====== Data to examine ======

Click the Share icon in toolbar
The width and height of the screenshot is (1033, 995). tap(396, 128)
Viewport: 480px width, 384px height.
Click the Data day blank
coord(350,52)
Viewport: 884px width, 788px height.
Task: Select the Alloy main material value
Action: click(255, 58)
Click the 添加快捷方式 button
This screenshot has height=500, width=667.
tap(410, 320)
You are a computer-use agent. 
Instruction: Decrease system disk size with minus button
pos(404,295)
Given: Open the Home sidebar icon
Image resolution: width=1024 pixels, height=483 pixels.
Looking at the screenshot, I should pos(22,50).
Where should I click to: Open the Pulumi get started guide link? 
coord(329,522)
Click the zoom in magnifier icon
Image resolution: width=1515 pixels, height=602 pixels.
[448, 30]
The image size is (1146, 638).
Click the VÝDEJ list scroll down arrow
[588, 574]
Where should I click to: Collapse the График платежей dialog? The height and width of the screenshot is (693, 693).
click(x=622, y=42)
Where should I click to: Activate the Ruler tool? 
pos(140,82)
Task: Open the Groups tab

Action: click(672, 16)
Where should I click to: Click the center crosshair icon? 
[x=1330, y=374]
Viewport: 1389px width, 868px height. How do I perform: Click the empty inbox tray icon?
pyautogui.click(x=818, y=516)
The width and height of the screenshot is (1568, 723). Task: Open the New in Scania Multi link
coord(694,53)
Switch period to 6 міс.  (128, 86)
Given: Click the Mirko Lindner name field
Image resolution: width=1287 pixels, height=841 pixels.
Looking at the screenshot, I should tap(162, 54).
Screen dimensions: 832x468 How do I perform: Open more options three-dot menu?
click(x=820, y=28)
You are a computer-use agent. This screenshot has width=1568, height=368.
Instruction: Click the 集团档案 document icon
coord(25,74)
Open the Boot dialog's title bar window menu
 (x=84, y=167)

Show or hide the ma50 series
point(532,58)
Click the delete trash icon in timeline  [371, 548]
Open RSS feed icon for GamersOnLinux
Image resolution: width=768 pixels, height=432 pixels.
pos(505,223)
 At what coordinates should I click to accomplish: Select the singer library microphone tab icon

======

Exercise brief =
If a line in the data above contains "Given", return that line.

Answer section =
Given: Open the Home sidebar icon
Given: Click the Mirko Lindner name field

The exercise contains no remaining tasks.